Exercise prompt:
Determine how many lines in the records below include the word "button" and output that number alone.

##### Data shown

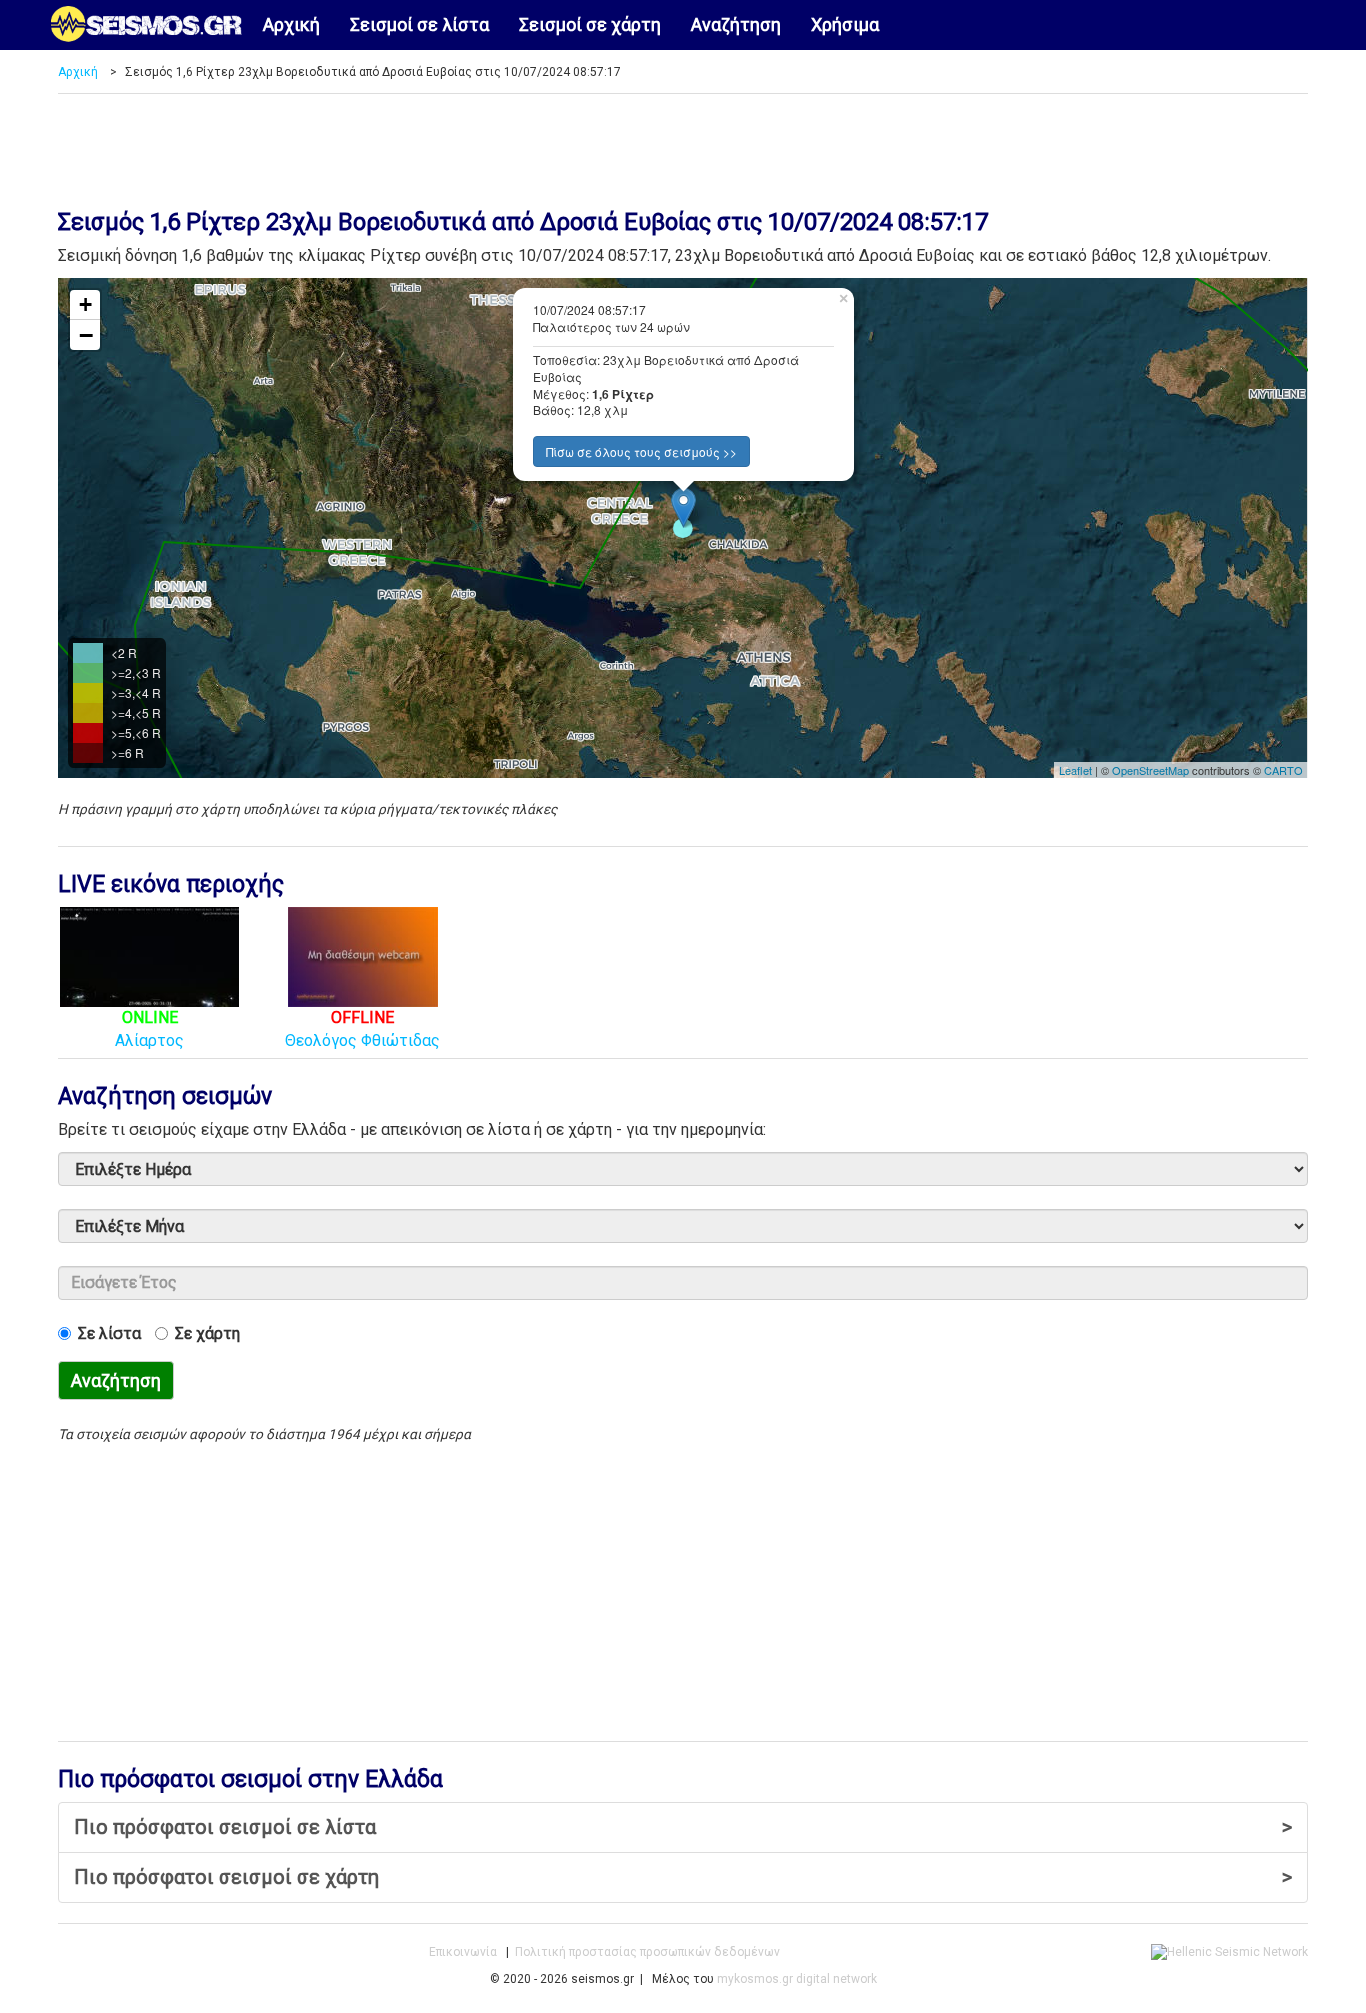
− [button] (86, 335)
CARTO (1283, 770)
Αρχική (291, 24)
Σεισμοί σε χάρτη (590, 24)
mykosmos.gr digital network (797, 1979)
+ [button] (85, 304)
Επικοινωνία (463, 1952)
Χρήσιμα (845, 24)
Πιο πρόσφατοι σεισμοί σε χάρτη (683, 1877)
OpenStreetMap (1150, 770)
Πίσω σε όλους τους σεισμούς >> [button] (641, 451)
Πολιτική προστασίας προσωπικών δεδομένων (647, 1952)
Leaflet (1075, 770)
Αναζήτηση (736, 24)
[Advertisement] (683, 144)
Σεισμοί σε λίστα (419, 24)
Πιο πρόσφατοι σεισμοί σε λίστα (683, 1827)
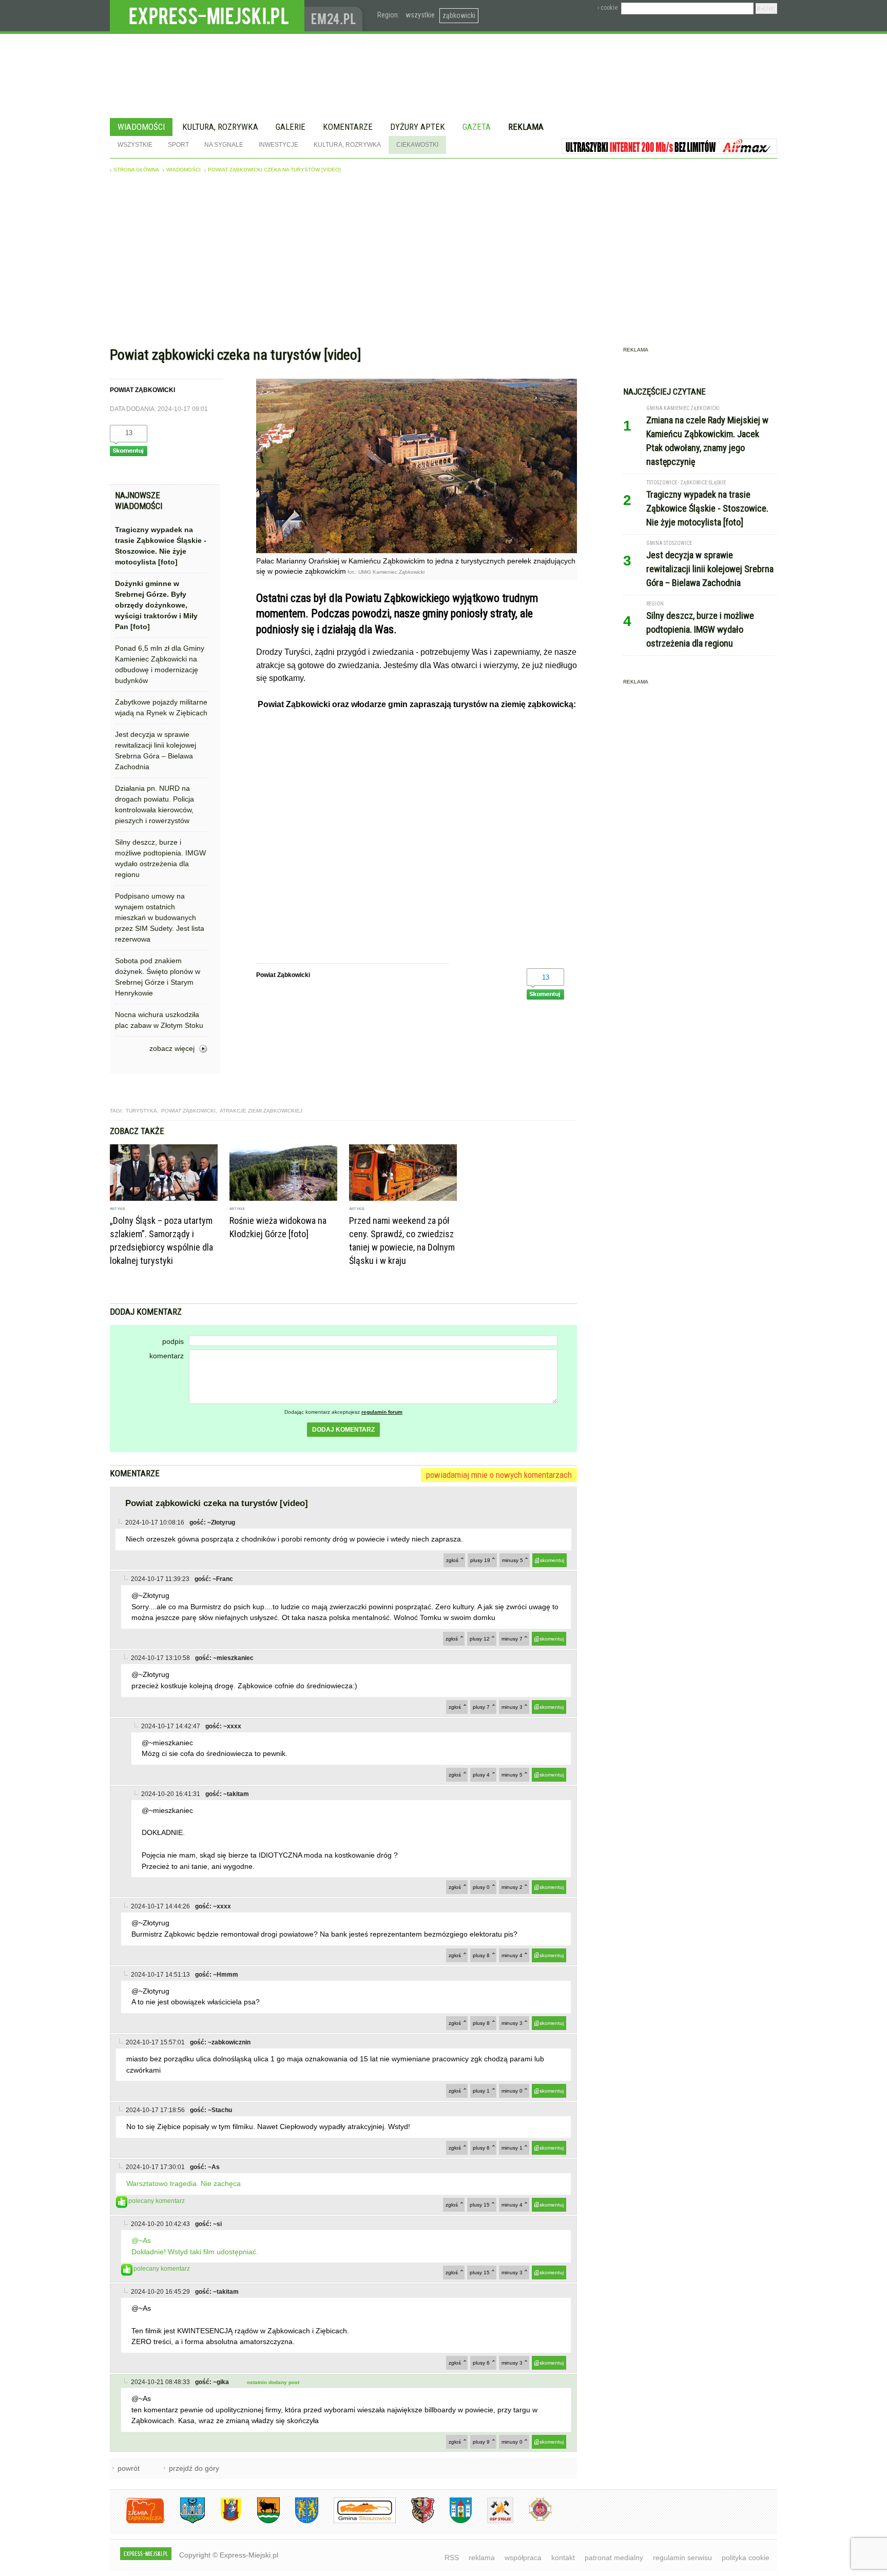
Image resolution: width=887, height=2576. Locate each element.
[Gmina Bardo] (223, 2521)
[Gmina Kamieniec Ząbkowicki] (299, 2521)
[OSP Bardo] (532, 2520)
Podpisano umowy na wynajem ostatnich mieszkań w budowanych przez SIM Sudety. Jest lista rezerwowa (159, 917)
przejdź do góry (194, 2468)
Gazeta (476, 127)
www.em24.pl (335, 15)
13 (128, 433)
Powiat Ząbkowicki (188, 1111)
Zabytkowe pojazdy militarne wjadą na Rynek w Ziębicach (161, 707)
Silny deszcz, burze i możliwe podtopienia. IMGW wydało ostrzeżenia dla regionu (160, 858)
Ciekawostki (417, 144)
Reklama (526, 127)
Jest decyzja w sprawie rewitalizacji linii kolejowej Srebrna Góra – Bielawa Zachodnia (155, 750)
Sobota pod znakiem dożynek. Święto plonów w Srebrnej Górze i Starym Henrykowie (157, 977)
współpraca (523, 2557)
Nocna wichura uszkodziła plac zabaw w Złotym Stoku (159, 1019)
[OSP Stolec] (492, 2521)
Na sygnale (223, 144)
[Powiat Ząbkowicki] (137, 2521)
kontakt (563, 2557)
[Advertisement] (443, 262)
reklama (482, 2557)
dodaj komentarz (343, 1429)
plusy (480, 1560)
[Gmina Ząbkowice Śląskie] (185, 2521)
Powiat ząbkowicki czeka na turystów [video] (274, 169)
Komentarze (348, 127)
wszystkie (420, 15)
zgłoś (452, 1560)
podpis (173, 1341)
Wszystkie (135, 144)
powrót (129, 2468)
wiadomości (183, 169)
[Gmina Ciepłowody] (261, 2521)
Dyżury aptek (417, 127)
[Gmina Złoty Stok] (415, 2521)
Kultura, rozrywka (220, 127)
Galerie (290, 127)
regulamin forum (381, 1412)
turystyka (141, 1111)
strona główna (136, 169)
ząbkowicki (458, 15)
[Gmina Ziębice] (453, 2521)
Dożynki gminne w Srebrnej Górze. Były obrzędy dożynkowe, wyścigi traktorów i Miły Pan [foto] (156, 605)
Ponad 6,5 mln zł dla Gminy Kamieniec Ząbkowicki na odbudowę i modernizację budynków (159, 664)
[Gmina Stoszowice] (357, 2521)
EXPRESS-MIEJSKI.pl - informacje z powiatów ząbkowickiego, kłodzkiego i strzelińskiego (207, 16)
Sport (178, 144)
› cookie (607, 7)
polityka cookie (745, 2557)
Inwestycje (278, 144)
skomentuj (552, 1560)
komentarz (166, 1356)
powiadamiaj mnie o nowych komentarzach (499, 1475)
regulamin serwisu (682, 2557)
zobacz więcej (172, 1048)
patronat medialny (614, 2557)
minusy (512, 1560)
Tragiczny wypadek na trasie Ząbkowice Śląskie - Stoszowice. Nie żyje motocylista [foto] (160, 545)
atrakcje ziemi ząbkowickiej (261, 1111)
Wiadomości (141, 127)
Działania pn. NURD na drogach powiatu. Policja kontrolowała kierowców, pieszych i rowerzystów (154, 804)
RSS (452, 2557)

##########

Answer to the problem:
3